Auch deshalb wurde der gebürtige Frankfurter ein echter Herthaner. "Seit 2011 bin ich Mitglied", sagt Denis, der sich an einen Moment besonders gerne erinnert. "Wir haben in der Qualifikation zum UEFA-Cup 2008/09 mit 8:1 gegen Nistru Otaci gewonnen. Das Spiel fand im Jahn-Sportpark statt, ich hatte Geburtstag und war mit Freunden da. Ein Tor hat Pál Dárdai vorbereitet, wir hatten ihn vorher immer angefeuert und nach dem Treffer hat er uns zugewunken", sagt Denis. Übrigens: Seinen Job und seine Leidenschaft hat er kürzlich unter einen Hut gebracht. "Ich bin Fan von Fabian Lustenberger, er ist Herthaner durch und durch. Für ihn habe ich einen Abschiedssong mit dem Titel 'Lusti, wir brennen für dich' komponiert", berichtet der Fan der Hauptstädter, der Herthas Nummer 28 an Ostersonntag möglicherweise nicht auf dem Platz sehen wird, aber dennoch auf drei Punkte hofft.

Fanpage für Davie Selke

Ein Fan der jüngsten Generation ist Marie Müller. Mit ihren 14 Jahren hat sie naturgemäß natürlich nicht die Erfahrungen gesammelt wie Mikulski oder Moritz. Dennoch fiebert die Gymnasiastin nicht weniger enthusiastisch mit den Blau-Weißen. Ein Spieler hat es ihr besonders angetan: Davie Selke. "Er ist mir schon in Leipzig als guter Spieler aufgefallen. Als er dann zu Hertha gewechselt ist, war ich bei seinem ersten Training vor Ort. Er war extrem freundlich und sympathisch", erzählt die Berlinerin. Geprägt von dieser Begegnung entschied sie sich, für Herthas Nummer 27 eine eigene Fanpage auf Instagram anzulegen. "Ich wollte ihm den Start in Berlin erleichtern. So nahm die Sache ihren Lauf und ist inzwischen es ein richtiges Hobby geworden", führt die Schülerin weiter aus. Fast 2.000 Follower verfolgen ihre Aktivitäten auf der Seite.

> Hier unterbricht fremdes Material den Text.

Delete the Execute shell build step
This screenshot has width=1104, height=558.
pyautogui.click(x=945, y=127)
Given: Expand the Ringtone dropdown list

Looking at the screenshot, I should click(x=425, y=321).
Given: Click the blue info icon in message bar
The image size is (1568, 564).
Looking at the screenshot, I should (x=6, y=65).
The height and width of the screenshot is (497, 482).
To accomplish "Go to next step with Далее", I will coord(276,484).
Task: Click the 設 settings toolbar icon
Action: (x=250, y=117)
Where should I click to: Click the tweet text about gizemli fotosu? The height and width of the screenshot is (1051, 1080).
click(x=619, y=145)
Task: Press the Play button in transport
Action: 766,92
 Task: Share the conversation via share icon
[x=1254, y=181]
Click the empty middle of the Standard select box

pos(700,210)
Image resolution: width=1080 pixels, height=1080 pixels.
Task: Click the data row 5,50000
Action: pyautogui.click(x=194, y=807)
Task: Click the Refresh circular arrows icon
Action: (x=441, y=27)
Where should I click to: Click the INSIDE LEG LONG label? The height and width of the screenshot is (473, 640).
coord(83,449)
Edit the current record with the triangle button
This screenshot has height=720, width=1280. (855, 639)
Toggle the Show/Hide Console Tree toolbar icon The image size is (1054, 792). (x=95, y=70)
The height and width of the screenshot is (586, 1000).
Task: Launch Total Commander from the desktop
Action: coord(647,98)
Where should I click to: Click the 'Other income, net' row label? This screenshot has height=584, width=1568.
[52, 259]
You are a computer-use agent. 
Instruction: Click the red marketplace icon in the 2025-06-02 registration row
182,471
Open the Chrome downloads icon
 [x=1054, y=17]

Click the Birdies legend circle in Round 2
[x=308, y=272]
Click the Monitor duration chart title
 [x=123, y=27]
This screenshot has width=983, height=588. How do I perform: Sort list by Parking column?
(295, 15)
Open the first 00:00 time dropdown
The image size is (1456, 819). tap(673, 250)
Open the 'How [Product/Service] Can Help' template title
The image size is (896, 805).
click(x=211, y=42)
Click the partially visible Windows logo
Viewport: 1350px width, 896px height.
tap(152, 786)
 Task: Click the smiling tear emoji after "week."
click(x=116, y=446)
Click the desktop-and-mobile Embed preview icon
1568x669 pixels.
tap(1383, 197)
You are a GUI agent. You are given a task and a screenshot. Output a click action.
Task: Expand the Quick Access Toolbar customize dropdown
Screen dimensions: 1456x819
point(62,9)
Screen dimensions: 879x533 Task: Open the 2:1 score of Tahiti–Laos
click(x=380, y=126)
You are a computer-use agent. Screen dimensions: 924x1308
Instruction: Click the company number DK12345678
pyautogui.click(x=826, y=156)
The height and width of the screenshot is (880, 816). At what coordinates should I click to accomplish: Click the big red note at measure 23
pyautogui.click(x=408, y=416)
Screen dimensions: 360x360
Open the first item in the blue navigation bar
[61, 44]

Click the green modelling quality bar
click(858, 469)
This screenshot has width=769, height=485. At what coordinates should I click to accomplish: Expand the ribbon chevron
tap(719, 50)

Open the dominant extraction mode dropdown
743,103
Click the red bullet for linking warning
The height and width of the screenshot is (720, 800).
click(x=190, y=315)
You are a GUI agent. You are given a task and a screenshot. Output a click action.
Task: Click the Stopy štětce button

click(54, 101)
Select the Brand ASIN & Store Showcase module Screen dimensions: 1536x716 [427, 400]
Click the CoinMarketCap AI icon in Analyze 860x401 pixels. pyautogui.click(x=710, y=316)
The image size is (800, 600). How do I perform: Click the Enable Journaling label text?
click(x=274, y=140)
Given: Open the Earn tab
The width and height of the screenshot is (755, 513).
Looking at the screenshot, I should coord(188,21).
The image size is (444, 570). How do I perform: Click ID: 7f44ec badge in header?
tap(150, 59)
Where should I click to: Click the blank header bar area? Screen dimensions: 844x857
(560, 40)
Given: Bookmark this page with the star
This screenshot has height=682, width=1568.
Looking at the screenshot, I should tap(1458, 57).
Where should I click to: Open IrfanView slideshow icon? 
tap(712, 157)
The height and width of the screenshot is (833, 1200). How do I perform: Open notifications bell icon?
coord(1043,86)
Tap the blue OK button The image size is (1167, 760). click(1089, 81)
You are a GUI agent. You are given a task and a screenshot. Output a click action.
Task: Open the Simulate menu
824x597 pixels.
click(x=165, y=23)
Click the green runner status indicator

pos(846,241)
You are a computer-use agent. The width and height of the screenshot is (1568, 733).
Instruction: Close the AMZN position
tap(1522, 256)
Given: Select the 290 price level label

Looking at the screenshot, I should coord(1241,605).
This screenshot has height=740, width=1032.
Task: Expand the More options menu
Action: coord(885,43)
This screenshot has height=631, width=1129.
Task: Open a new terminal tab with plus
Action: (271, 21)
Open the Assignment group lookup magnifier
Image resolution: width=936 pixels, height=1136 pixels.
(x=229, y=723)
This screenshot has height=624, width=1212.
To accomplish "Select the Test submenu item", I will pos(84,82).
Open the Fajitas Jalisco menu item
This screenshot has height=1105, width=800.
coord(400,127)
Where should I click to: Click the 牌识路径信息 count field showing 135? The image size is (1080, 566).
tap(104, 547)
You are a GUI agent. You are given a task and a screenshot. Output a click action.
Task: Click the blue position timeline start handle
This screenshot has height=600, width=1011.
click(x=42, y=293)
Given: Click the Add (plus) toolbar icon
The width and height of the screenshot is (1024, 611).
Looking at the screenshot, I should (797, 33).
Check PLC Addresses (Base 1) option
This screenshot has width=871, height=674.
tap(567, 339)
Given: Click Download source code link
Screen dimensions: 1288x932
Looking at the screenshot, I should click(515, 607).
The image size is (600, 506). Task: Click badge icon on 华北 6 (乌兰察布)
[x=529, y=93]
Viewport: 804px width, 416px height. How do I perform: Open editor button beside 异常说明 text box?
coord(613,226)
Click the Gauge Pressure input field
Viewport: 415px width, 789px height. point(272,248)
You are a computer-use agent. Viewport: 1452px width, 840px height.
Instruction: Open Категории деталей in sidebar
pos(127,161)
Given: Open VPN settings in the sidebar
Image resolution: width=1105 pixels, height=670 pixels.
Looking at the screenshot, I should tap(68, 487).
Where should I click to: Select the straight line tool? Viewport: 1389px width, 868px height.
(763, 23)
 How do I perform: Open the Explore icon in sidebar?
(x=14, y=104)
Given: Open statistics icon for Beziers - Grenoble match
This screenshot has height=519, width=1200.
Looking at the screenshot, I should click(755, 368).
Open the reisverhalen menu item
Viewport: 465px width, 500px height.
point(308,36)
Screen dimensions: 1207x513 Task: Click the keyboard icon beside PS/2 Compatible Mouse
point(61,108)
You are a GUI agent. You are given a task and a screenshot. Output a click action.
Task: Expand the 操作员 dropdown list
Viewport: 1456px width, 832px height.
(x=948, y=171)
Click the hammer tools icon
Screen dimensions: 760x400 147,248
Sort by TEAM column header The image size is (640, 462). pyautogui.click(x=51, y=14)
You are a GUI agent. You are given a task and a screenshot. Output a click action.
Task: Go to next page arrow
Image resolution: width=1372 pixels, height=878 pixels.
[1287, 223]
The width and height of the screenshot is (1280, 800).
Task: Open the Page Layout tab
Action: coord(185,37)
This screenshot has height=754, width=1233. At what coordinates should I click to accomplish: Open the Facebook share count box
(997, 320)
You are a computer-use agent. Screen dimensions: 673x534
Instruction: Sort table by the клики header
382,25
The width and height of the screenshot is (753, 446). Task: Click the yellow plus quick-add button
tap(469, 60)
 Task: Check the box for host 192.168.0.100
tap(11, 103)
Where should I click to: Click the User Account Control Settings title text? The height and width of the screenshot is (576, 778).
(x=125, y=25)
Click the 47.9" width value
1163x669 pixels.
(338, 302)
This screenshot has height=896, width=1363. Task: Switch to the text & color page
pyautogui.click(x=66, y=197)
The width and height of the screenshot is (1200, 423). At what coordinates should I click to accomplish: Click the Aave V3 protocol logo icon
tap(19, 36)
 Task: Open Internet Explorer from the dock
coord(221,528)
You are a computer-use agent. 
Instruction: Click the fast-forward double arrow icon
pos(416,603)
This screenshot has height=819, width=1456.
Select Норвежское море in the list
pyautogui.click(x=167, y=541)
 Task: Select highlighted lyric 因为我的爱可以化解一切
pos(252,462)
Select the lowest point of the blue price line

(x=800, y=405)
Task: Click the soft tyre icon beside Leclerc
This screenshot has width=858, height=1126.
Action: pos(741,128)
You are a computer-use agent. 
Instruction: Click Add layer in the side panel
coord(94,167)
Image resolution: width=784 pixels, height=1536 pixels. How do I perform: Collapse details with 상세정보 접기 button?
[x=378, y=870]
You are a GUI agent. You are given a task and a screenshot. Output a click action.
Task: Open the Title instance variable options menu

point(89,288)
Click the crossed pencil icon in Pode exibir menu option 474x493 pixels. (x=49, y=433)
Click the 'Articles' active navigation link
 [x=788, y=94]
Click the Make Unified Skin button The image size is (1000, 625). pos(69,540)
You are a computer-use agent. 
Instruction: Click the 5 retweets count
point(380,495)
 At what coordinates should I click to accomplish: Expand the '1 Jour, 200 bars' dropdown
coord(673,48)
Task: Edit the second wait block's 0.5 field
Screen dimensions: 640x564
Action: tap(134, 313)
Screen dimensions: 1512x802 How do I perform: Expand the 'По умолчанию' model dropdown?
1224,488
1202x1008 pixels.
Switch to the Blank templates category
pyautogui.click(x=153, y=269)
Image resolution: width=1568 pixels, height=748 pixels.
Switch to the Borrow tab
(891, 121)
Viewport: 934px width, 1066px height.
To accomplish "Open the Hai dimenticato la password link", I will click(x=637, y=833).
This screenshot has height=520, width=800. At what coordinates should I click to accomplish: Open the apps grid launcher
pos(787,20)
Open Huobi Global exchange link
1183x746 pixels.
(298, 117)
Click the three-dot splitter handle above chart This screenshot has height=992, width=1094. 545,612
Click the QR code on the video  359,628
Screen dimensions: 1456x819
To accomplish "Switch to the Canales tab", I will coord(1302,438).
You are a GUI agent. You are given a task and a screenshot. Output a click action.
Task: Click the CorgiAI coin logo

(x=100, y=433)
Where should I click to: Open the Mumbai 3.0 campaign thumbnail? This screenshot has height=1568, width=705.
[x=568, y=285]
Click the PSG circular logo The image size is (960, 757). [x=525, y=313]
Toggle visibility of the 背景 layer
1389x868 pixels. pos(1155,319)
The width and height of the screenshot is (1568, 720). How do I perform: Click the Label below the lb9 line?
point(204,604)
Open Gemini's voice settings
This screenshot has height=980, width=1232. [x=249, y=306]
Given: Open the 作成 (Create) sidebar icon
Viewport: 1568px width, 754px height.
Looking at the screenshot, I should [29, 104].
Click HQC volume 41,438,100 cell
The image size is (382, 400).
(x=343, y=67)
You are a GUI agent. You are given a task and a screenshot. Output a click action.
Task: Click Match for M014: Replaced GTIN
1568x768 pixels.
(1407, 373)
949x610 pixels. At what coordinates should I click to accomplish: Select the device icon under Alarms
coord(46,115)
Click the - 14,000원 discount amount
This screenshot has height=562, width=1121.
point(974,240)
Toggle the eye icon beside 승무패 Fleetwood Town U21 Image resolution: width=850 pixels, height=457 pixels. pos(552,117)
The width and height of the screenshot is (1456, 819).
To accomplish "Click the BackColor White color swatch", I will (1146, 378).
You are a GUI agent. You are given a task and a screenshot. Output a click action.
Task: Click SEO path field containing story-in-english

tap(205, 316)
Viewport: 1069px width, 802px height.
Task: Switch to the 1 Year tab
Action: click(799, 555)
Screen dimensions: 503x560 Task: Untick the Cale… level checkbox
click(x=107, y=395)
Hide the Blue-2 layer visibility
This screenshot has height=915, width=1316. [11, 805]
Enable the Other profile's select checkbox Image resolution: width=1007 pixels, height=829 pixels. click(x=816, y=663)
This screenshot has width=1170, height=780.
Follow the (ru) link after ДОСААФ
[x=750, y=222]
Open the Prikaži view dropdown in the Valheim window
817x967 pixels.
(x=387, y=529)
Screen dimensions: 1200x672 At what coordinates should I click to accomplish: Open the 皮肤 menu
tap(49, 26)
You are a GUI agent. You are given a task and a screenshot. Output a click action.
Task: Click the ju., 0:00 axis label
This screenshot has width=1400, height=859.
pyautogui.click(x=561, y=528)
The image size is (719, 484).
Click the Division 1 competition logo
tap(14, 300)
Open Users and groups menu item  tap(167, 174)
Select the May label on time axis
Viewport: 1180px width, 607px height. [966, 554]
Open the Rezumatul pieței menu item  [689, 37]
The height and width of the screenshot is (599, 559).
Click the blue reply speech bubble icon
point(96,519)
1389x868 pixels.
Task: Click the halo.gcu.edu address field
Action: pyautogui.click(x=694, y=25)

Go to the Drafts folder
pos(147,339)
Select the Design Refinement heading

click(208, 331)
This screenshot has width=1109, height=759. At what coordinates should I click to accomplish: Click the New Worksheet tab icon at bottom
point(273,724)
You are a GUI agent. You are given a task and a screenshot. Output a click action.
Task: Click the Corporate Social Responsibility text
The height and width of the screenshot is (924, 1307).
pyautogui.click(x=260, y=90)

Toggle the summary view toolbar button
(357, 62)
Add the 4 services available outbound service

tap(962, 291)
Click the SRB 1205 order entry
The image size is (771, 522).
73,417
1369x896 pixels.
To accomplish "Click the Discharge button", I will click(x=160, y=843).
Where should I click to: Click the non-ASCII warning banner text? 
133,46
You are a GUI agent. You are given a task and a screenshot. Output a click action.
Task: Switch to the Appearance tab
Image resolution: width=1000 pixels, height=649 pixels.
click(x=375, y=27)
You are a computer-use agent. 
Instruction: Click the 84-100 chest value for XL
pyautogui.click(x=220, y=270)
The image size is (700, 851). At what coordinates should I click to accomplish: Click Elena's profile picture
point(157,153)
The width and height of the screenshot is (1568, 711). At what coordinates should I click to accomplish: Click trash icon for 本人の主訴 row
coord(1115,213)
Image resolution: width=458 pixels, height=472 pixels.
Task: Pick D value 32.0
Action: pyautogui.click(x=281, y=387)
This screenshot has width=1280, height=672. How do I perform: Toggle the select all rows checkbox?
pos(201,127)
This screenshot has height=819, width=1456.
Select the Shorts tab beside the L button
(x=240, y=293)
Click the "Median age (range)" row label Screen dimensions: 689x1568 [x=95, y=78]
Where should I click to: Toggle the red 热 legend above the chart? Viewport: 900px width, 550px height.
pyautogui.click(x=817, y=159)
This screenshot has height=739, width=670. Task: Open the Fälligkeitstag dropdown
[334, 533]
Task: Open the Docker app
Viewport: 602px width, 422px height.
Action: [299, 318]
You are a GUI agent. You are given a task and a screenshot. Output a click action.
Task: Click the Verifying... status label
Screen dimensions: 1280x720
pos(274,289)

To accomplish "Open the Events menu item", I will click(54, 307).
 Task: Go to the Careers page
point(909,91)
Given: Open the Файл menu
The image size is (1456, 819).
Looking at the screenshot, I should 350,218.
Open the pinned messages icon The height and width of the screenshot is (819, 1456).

Ihren Lieblingsspieler hat Marie inzwischen nicht nur nach dem Training auf dem Olympiagelände getroffen. Im November, als der Teenager ihren Geburtstag gefeiert hat, gab es eine besondere Zusammenkunft. "Nach dem Spiel gegen Hoffenheim kam Davie im Stadion Richtung Gegengerade, wo ich saß. Er hat mir dann gratuliert und mir sein Trikot gegeben. Das alles hat mein Papa organisiert“, berichtet Marie. Ihr Vater Carsten hatte den Angreifer wenige Tage vorher am Trainingsplatz angesprochen und mit ihm diese Überraschung eingefädelt. "Ich war total sprachlos", erinnert sich Marie. Ohnehin: Die Leidenschaft für die Blau-Weißen hat ihr der Vater mit auf den Weg gegeben. "Mit ihm war ich im September 2012 gegen Dresden das erste Mal im Olympiastadion. Seitdem sind die Heimspiele eine Pflichtveranstaltung für uns", sagt die Herthanerin. Gemeinsam mit dem Vater und dem kleinen Bruder wird sie auch Ostern im Stadion die Daumen drücken – und auf ein Siegtor von Davie Selke hoffen.